3. Ask zdb to show the dataset information with details about the block allocations for object 7 in dataset zwimming/copies-example

 # zdb -dddddd zwimming/copies-example 7
Dataset zwimming/copies-example [ZPL], ID 49, cr_txg 287, 537K, 7 objects, rootbp DVA[0]=<0:8000:200> DVA[1]=<0:300c200:200> DVA[2]=<0:600bc00:200> [L0 DMU objset] fletcher4 lz4 LE contiguous unique triple size=800L/200P birth=291L/291P fill=7 cksum=dbfb763cf:52582f00d6d:fed1f02d1ce1:21f172427f4d22

    Object  lvl   iblk   dblk  dsize  lsize   %full  type
         7    2    16K   128K   514K   256K  100.00  ZFS plain file (K=inherit) (Z=inherit)

Here we verify the logical size (lsize) is 256k and the data block size (dsize) is, nominally, 2x the logical block size. Recall we wrote random, non-compressible data, so no compression tricks here.

                                        168   bonus  System attributes
dnode maxblkid: 1
path /data

Verify the object 7 is our file named "data"

uid     0
gid     0
atime Sun Aug 28 15:20:43 2016
mtime Sun Aug 28 15:20:43 2016
ctime Sun Aug 28 15:20:43 2016
crtime Sun Aug 28 15:20:43 2016
gen 291
mode 100644
size 262144
parent 4
links 1
pflags 40800000004
Indirect blocks:
               0 L1  0:be00:200 0:300aa00:200 0:6003a00:200 4000L/200P F=2 B=291/291
               0  L0 0:24000:20000 0:3020800:20000 20000L/20000P F=1 B=291/291
           20000  L0 0:44000:20000 0:3040800:20000 20000L/20000P F=1 B=291/291

Here's the meat of the example. This file has one level-1 (L1) indirect block (metadata), with 3 DVAs. Why 3? Because, by default, the number of copies of the metadata is 1+copies, up to 3. With copies=2, the number of metadata copies=3, hence the three DVAs. These DVAs consume 0x200 physical bytes each, or 1.5k. This explains why the accounting for the dsize above is 514k rather than 512k.

Each DVA is a tuple of vdev-index:offset:size. Thus a DVA of 0:be00:200 is 512 bytes allocated to vdev-0 (there is only one vdev in this pool) at offset 0xbe00. You can see that the 3 DVAs are offset further into the vdev at 0x300aa00 and 0x6003a00. If this pool had more than one vdev, and there was enough space on them, then we expect the diversity to be across vdevs.

Looking at the two level-0 (L0) data blocks, we see our actual data.
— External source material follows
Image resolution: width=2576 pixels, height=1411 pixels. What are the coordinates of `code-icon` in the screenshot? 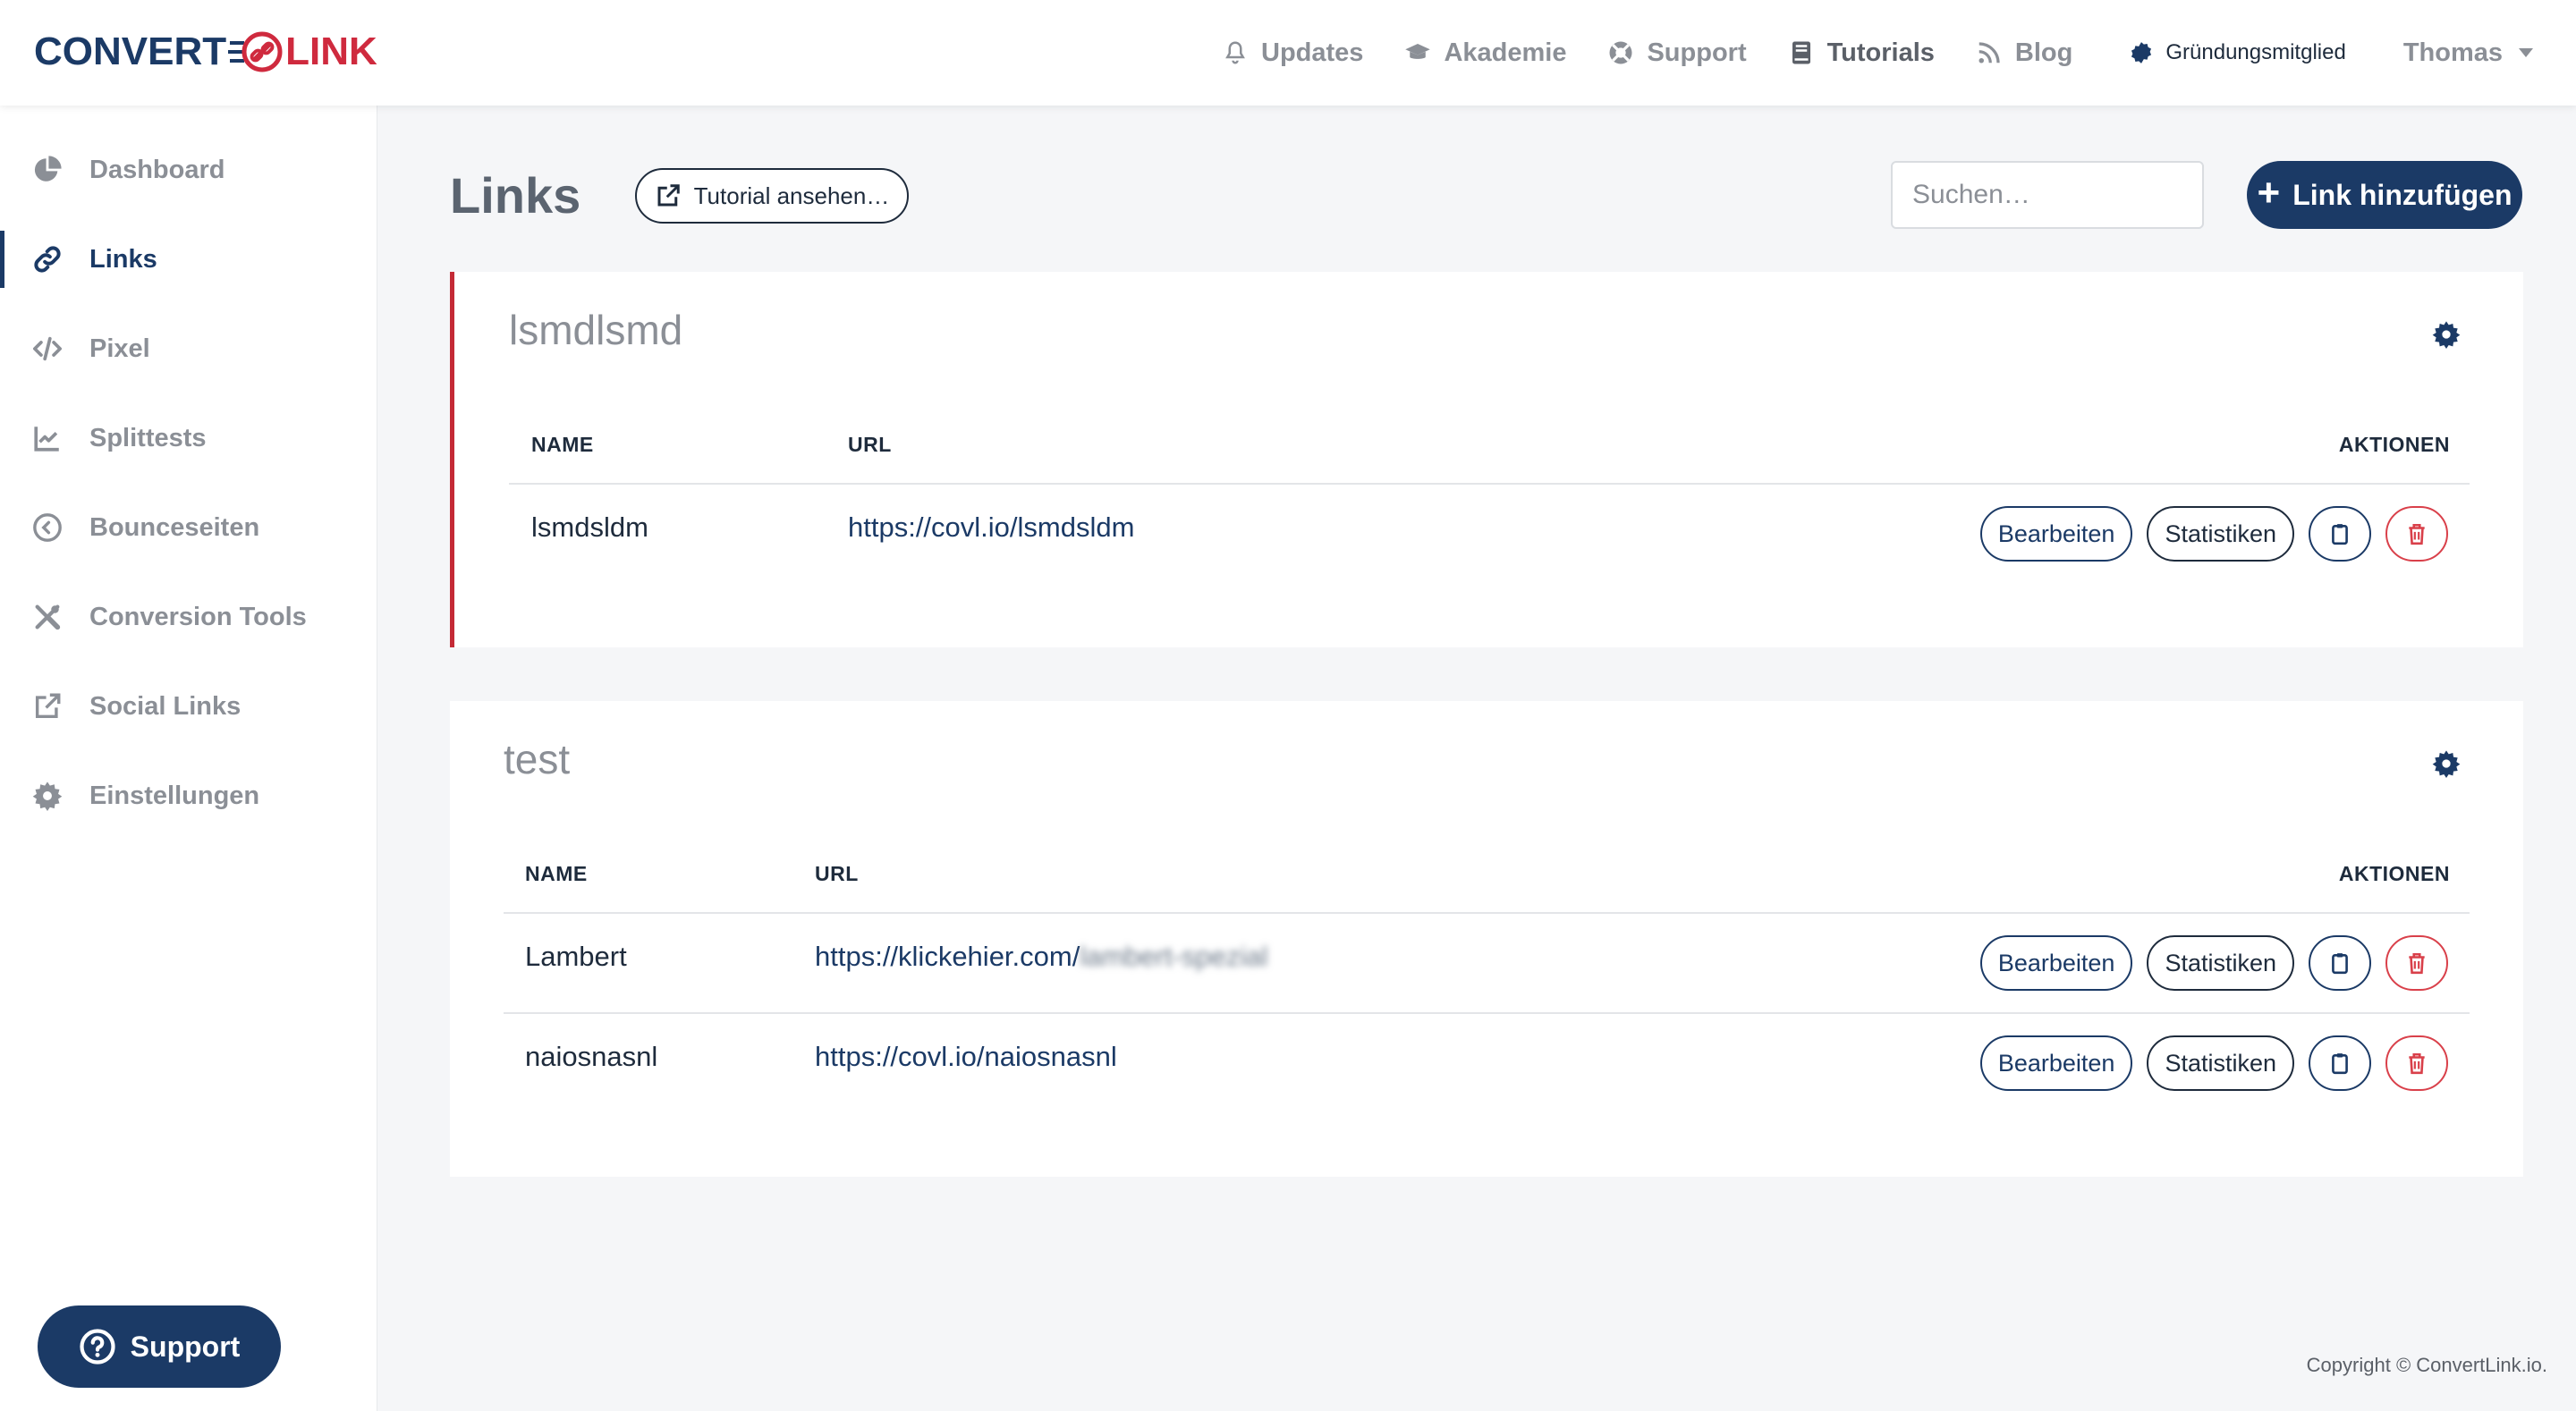 It's located at (47, 349).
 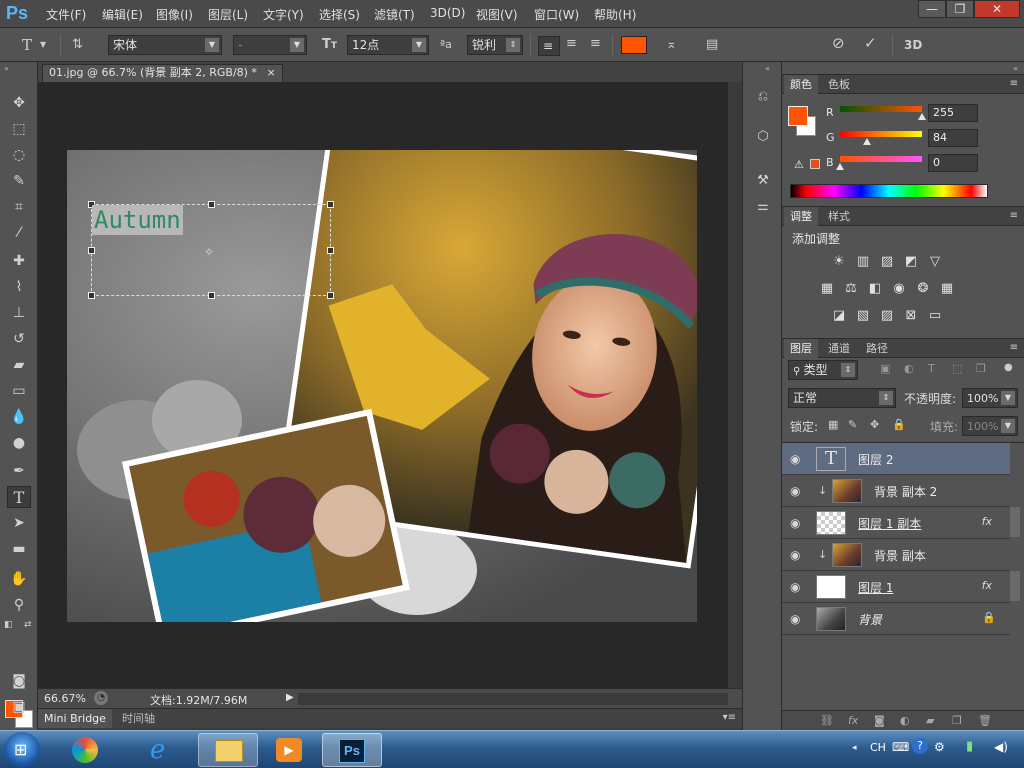 I want to click on brush-tool-icon: ⌇, so click(x=19, y=287).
Each block is 128K (0x20000) and the logical (20000L) size is the same as the physical size (20000P) showing no compression. Again we see all blocks allocated to vdev-0 and the offset for the second copy is 0x2FFC800 or 50,317,312 sectors away (here, sectors=512 bytes).

Referring back to JRS System's test, randomly corrupting data will give predictable results. Simply calculate the probability of corrupting two L0 blocks of a given size for a given LBA range.

But storage doesn't tend to fail randomly, failures tend to be spatially clustered. Thus copies is a reasonable use of redundancy techniques even when the device is not redundant. Indeed, copies is routinely used for the precious metadata.